Description of the task: Every line from the one with "You are a computer-use" to the one with "Instruction: Open the Twitter profile icon", including those two, is to be copied exactly; all other lines of the entries below are left out.

Records supplied Block Start

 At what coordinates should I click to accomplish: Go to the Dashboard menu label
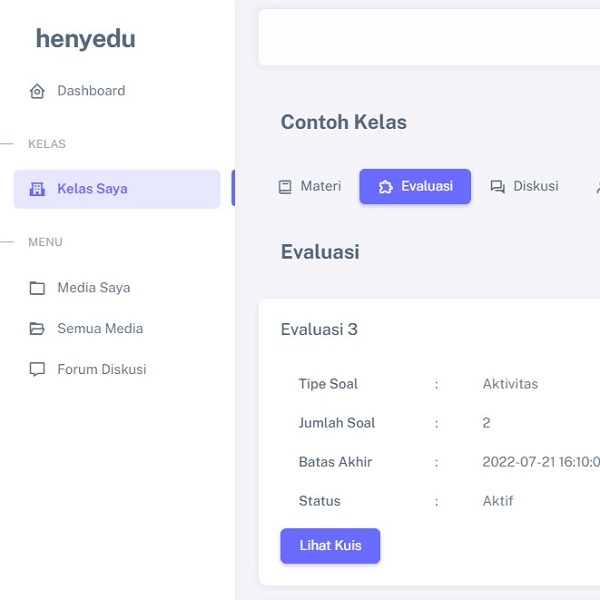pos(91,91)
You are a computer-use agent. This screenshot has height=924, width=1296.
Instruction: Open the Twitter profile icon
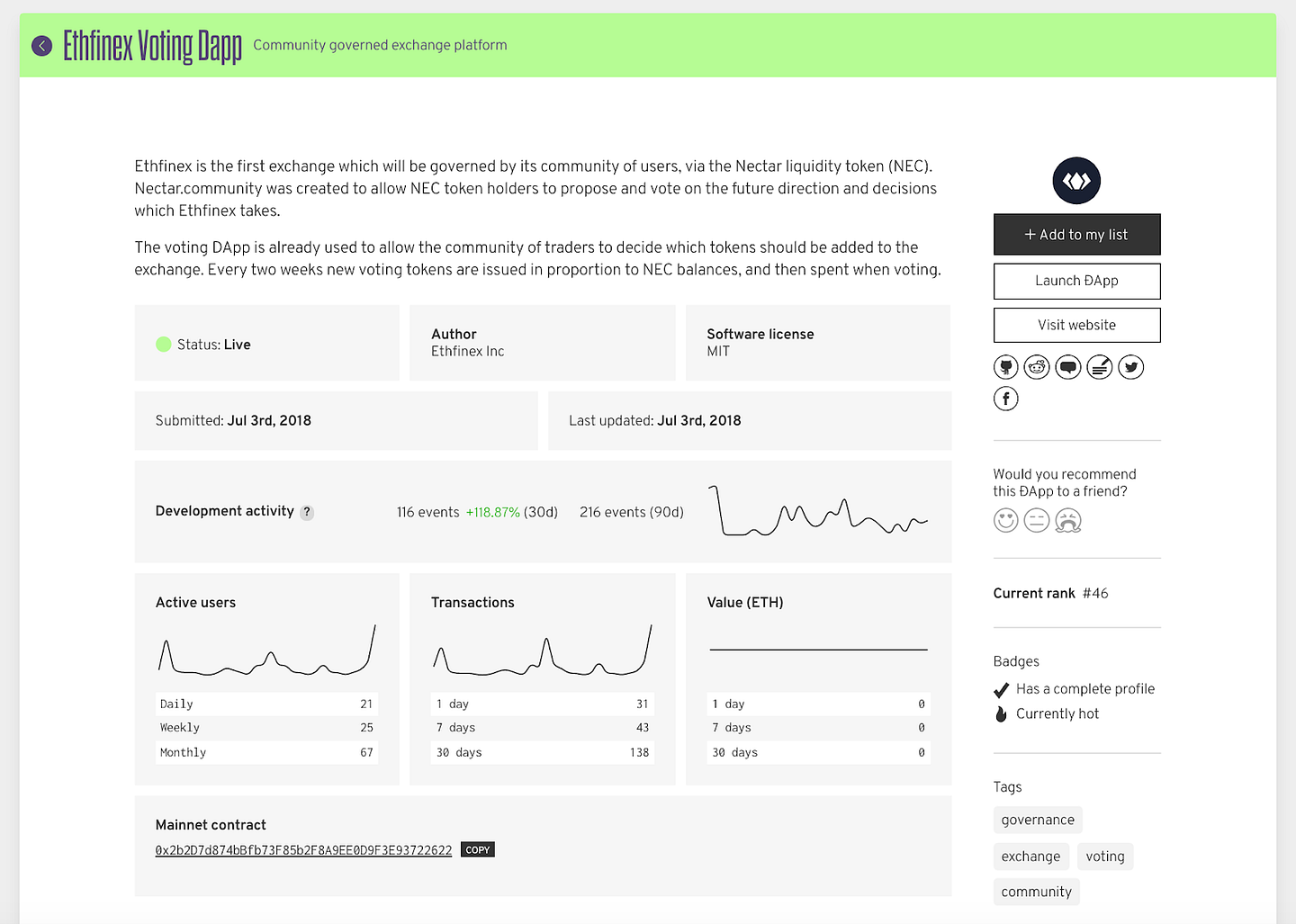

Records supplied Block End
Records supplied Block Start

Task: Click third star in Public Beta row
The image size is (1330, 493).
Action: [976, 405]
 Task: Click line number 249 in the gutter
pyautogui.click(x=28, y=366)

Records supplied Block End

Response below:
You are a computer-use agent. This screenshot has height=924, width=1296.
Instruction: Open the Twitter profile icon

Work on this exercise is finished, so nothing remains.